Safety Case Preparation for Road Autonomous Systems
Abstract
SynDAB enables simulation-driven safety testing and validation of autonomous systems. It supports safety case development and functional certification under ISO and PAS standards by simulating real-world corner cases with traceable requirements mapping.
Advantages
- Coverage of rare, safety-critical scenarios in simulation
- Conforms to ISO 17757, 22737, 21448 and PAS 1883
- Enables KPI-based performance benchmarking
- Facilitates safety case preparation and certification readiness
Fields of application
- Pre-certification testing of autonomous vehicles
- AI safety evaluation tools for OEMs and auditors
- Certification and risk assurance services
Background
Urban autonomous systems—such as service robots, last-mile delivery vehicles, and autonomous shuttles—must navigate highly unpredictable environments involving pedestrians, cyclists, traffic flow, and urban infrastructure. Ensuring the safety of such systems under a wide range of operational conditions is a core requirement of emerging standards like ISO 21448 (SOTIF) and PAS 1883. However, real-world testing is prohibitively complex, potentially unsafe, and unable to reproduce edge scenarios systematically. A simulation-based approach with traceable synthetic data offers a scalable solution to these challenges.
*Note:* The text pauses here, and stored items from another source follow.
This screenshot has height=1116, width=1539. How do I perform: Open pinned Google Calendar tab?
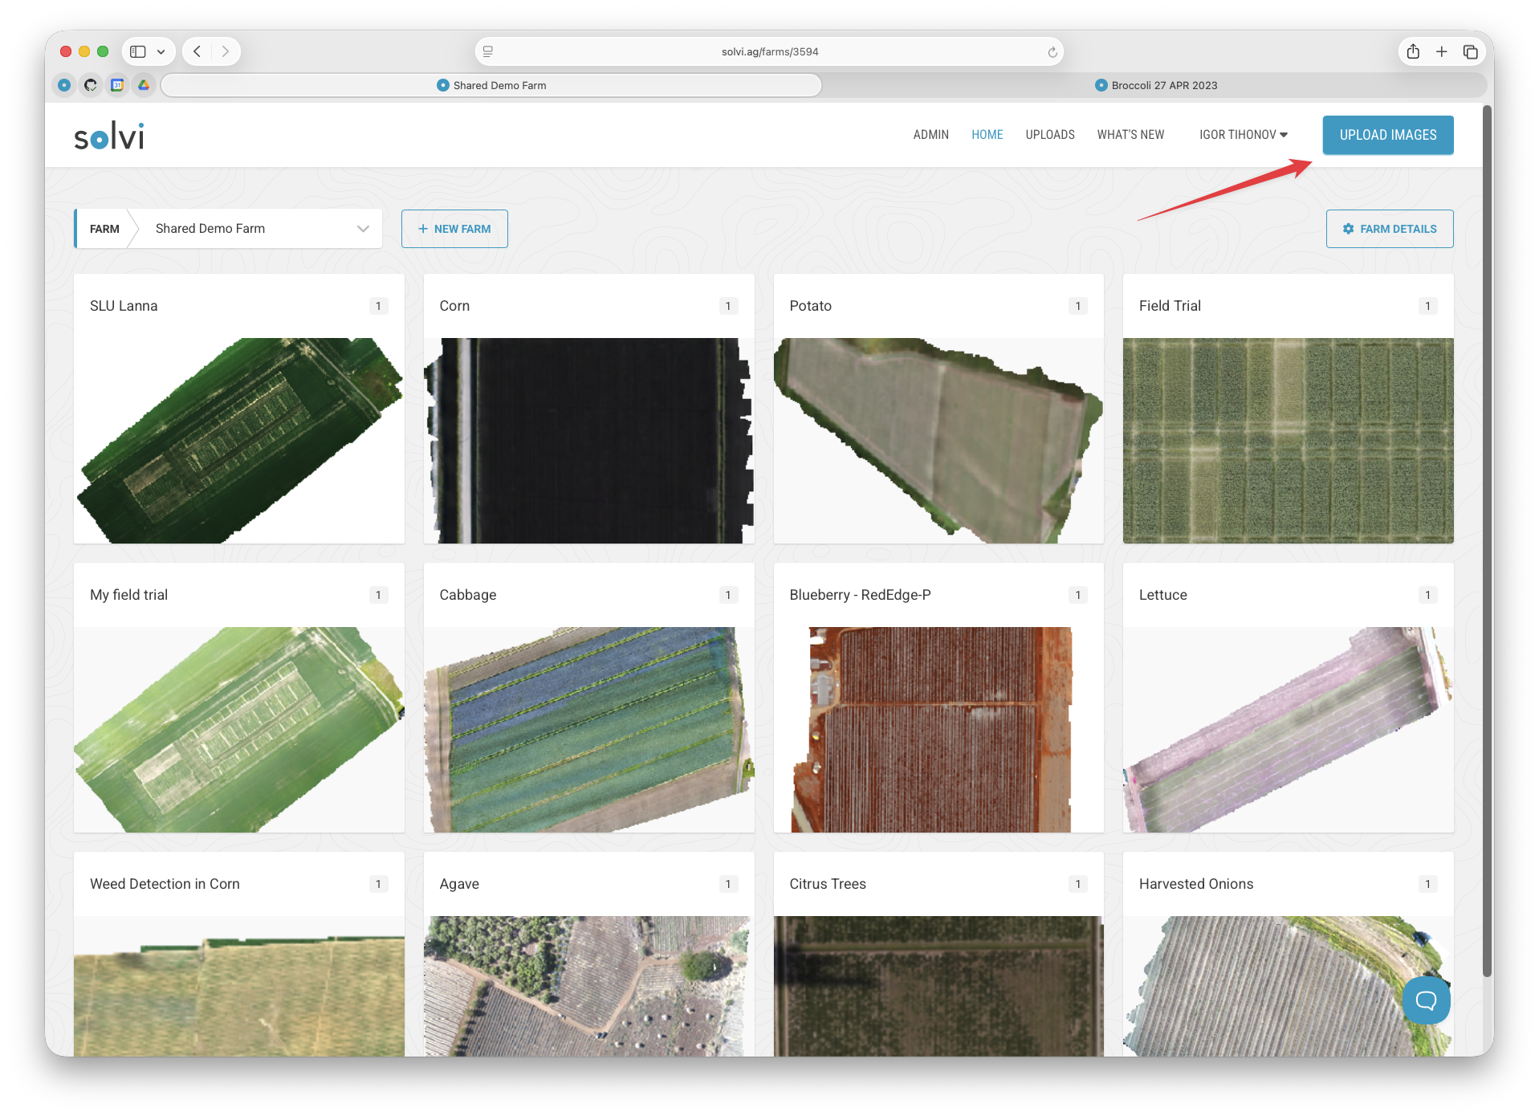click(x=117, y=85)
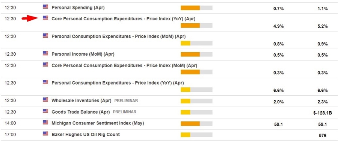338x141 pixels.
Task: Click the flag beside Baker Hughes US Oil Rig Count
Action: click(x=45, y=133)
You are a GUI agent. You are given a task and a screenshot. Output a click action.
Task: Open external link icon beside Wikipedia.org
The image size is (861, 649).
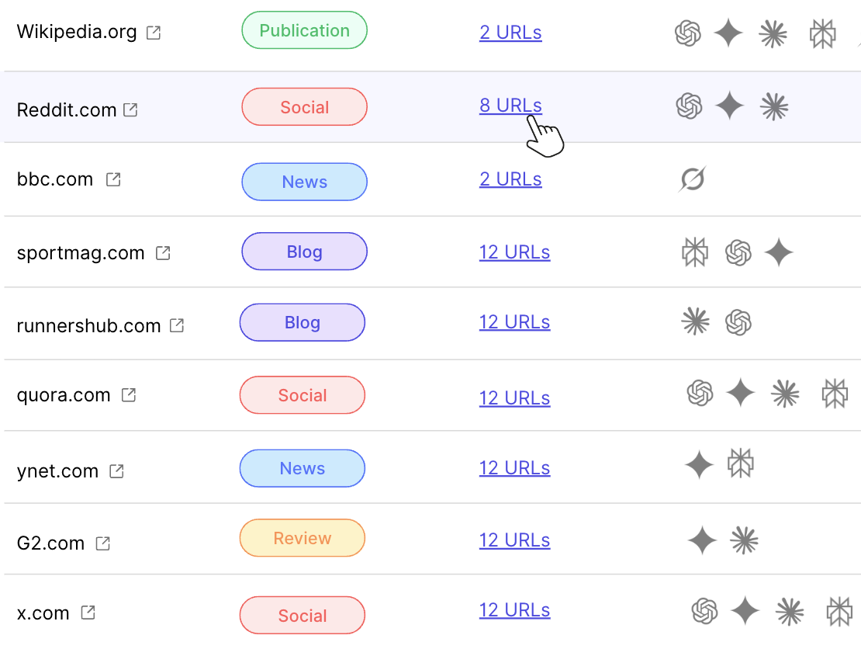154,33
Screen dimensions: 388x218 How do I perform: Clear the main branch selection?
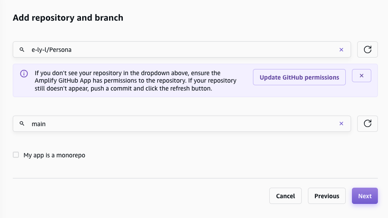click(341, 124)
The invention originates from the Institute of Industrial Automation and Software Engineering (IAS) at the University of Stuttgart, led by Prof. Michael Weyrich (Institute Director) and Prof. Christof Ebert. Their research focuses on AI-based testing, safety validation, and certification readiness of autonomous and safety-critical systems operating in dynamic and human-centered environments.
This invention builds upon prior work in software testing, simulation-driven validation, and safety engineering for autonomous vehicles and robotics. It extends these concepts into urban driving scenarios, enabling scalable, traceable, and standards-aligned validation of AI-driven road systems.
Problem
Urban autonomous systems must be tested across a vast range of real-world scenarios involving traffic, pedestrians, infrastructure variability, and human unpredictability. These tests are difficult to replicate, time-consuming, and potentially dangerous, especially when evaluating system response to edge cases or system failures.
Validation according to modern safety standards such as ISO 21448 (SOTIF) requires reproducible and traceable results from scenario-based testing. Without a structured and risk-prioritized simulation framework, developers lack the tools needed to ensure reliable system behavior in complex urban environments.
Solution
The patented SynDAB approach supports simulation-based validation of autonomous systems in urban environments, including service robots, shuttle vehicles, and smart delivery systems. AI-generated traffic, pedestrian, and environmental conditions are used to generate a risk-prioritized set of test scenarios for system validation.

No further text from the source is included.